• [Texte à étudier]:
Les parents cherchent à vous modeler à leur image, dans leur carcan (le plus souvent bourgeois et terne) ; parfois, dans certains cas, ils vous vampirisent, vous cannibalisent. Les rejetons, quant à eux, lorsqu’ils sont tout petits, vous imitent, vous idolâtrent, pour, par la suite, avoir tendance à vous juger sans merci et à prendre bellement leurs distances. Ils vous méprisent secrètement (« le vieux », « la vieille ») et, fréquemment, ne vous passent rien, ni pour ce qui est du passé, ni pour ce qui est d’aujourd’hui. Ils ont « leur personnalité à eux », leur « propre vie » et ils le clament.
L’image de la cellule familiale en tant que « nid douillet » et rien que ça me laisse quelque peu sceptique. Mais cela fait partie d’un mythe que la société cultive, et dont nous avons fortement besoin.






Ce sont les hommes qui tuent, qui violent, qui ont des pulsions pédophiles, qui enclenchent d’impitoyables guerres, qui ont la passion de dominer, qui usent de la violence domestique, qui terrorisent sans états d’âme, décident de tout, tranchent sur tout, chassent et déciment les animaux, vouent un culte à la force physique et ont l’obsession de tout maîtriser, d’obtenir la « soumission » du monde (à savoir de tout ce qui n’est pas eux). Ce sont les hommes (à tout le moins le plus souvent) qui terrorisent, humilient et méprisent ceux (celles ?) qui sont « trop sensibles », ceux qui se dévouent pour eux, les aiment d’amour. Ce sont les hommes qui « pensent » toujours en termes de pouvoir, d’argent et de sexe (souvent sordide).
Et cependant ce sont les femmes dont on se méfie toujours le plus (comme le prouve la misogynie).
Allez-vous me dire que tout tourne bien rond, dans cette « espèce humaine » ?





Les gens qui cherchent des réponses…ne trouvent jamais que des questions.




L’Homme, en acquérant une pensée, une conscience, s’est dédoublé.





Si tu ne sais pas, tu veux savoir. Ton ignorance te rend curieux. Du coup, tu te focalises sur l’objet qui t’intrigue ; tu l’examines, tu l’étudies. C’est du terreau de l’ignorance qu’émerge la grande forêt des questions. Et, sans doute, aussi, la conscience.





Être SÛR (de quelque chose), c’est, bien souvent, le plus SÛR moyen de faire erreur.





Chacun d’entre les êtres est un fruit de hasard. Ce qui nous tisse ? L’aléatoire d’un brassage de chromosomes, de gènes, de mutations qui fait de chacun de nous une spécificité, une « surprise ».





Les vies « sans aventure », banales et tissées de monotonie, ont quand même à leur actif un mérite de taille : elles abolissent le Temps. C’est peut-être pour cette raison-là (entre autres) que les vieillards ou même certaines personnes dites « d’âge mûr » les apprécient et les recherchent. Ne se « figent »-elles pas plus ou moins (et, dans la plupart des cas, de façon inconsciente) dans le gel résineux de la routine en proportion de l’avancée en âge de ceux qui les vivent ? Est-ce un hasard ? N’est-ce pas une « défense », une espèce de ruse opposée à la fin, laquelle, pour ces individus-là, se fait de plus en plus proche, de plus en plus « palpable » ?

• [Données enregistrées]:

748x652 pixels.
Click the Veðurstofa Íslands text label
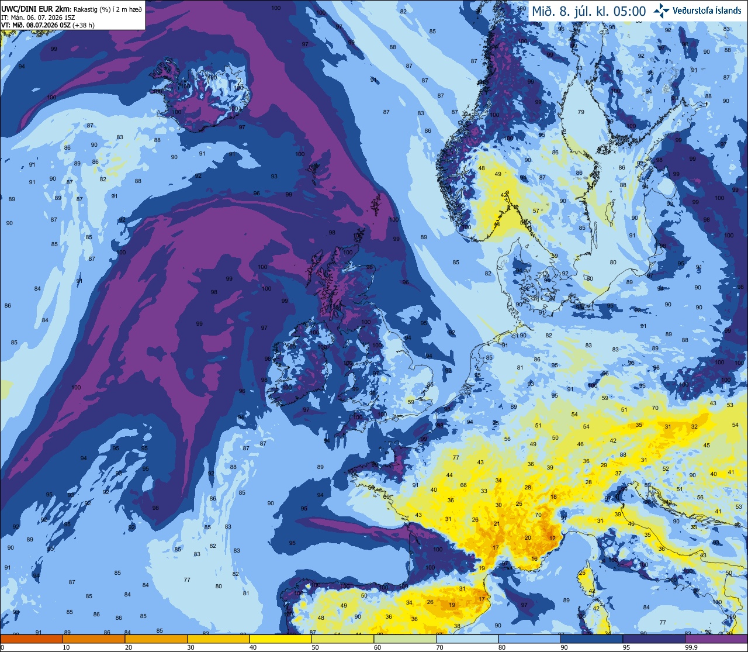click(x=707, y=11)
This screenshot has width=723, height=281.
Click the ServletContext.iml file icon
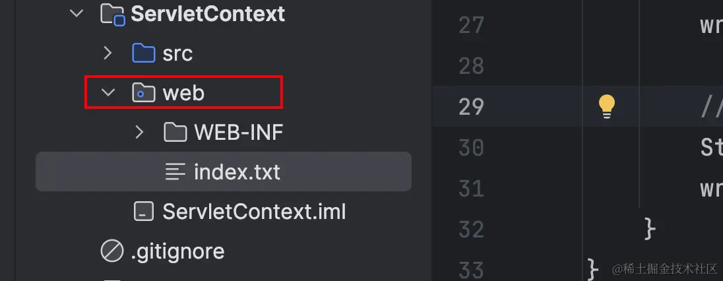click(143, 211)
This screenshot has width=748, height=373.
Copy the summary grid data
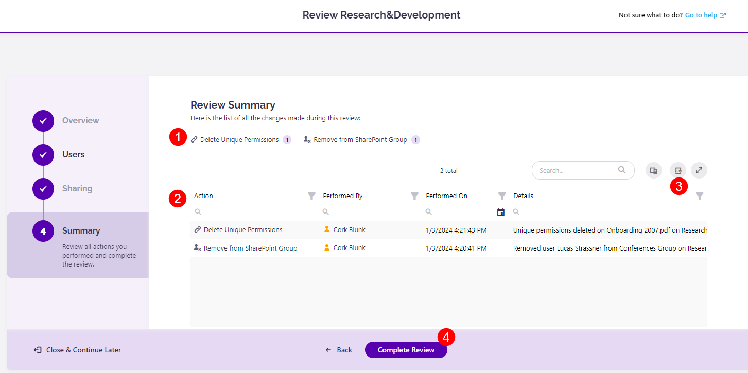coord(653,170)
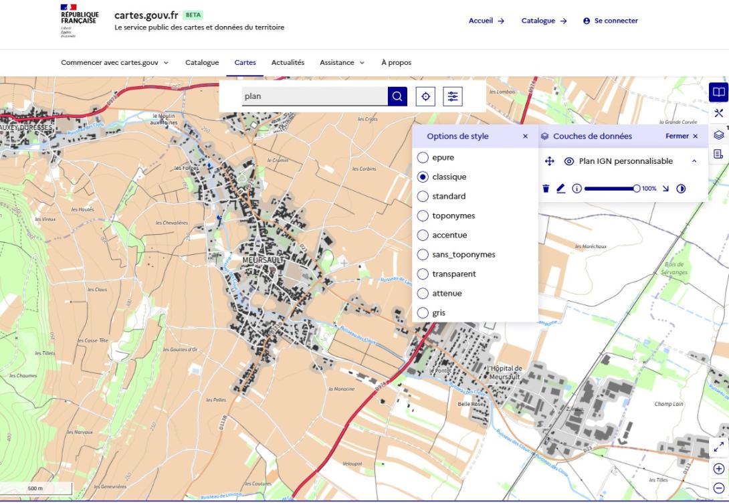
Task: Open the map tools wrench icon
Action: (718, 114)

• [Consignes de l'exercice]:
a – Reproduisez fidèlement le passage du texte de réflexions qui commence à « Si tu ne sais » et se termine à « aussi, la conscience. ».
b – Poursuivez le texte de réflexions à partir de sa dernière phrase.
Les entrées forment un matériau indépendant du texte de réflexions.

• [Corrigé de l'exercice]:
a –
Si tu ne sais pas, tu veux savoir. Ton ignorance te rend curieux. Du coup, tu te focalises sur l’objet qui t’intrigue ; tu l’examines, tu l’étudies. C’est du terreau de l’ignorance qu’émerge la grande forêt des questions. Et, sans doute, aussi, la conscience.

b –
Quel meilleur moyen que celui d’ « engluer » le Temps (du moins en apparence, en illusion) pour atténuer un peu la crainte ?





Beaucoup de choses, dans notre nature humaine même, ressortissent du déni, voire du délire.





Nous portons tous en nous des identités plurielles, complexes, changeantes, occultes. Mais l’esprit humain, plus que tout au monde, aime à simplifier, à réduire.
Donc, il catalogue, il juge, à partir des caractéristiques qui lui semblent les plus saillantes - un peu comme le font les caricaturistes - et s’imagine, une fois l’affaire bien faite, tout savoir, tout comprendre d’un être, une bonne fois pour toutes. Ce faisant, il s’expose assez fréquemment à des surprises, des étonnements, des ébranlements parfois de taille.
Mosaïque mentale, étrange kaléidoscope, l’être humain ne peut être que, par essence, abyssal et imprévisible. Jusques et y compris pour ses propres tentatives d’introspection.





L’expression « avenir incertain » m’a de tout temps posé problème et paru quelque peu absurde.
L’avenir est toujours incertain. Couvert d’un voile de brume ; ou de poudre.





La France ? Un pays où les gens n’arrêtent pas de s’entre-traiter de prétentieux. Sans doute un héritage de la vieille « moderatio » romaine, du sens exacerbé de l’humilité catho (ou, si l’on aime mieux, « judéo-chrétien ») et du (faux) culte de l’égalité que l’on doit à la fameuse devise républicaine. En France, il y a « les prétentieux » et les autres. Pourtant, ce sempiternel goût de la mesure et de la modestie – parfois bruyamment affiché -, ne parait, curieusement, que très peu perceptible aux non-hexagonaux, lesquels, souvent, reprochent aux citoyens français, justement (c’est rageant !), leur « arrogance ». Qui croire ?






P. Laranco.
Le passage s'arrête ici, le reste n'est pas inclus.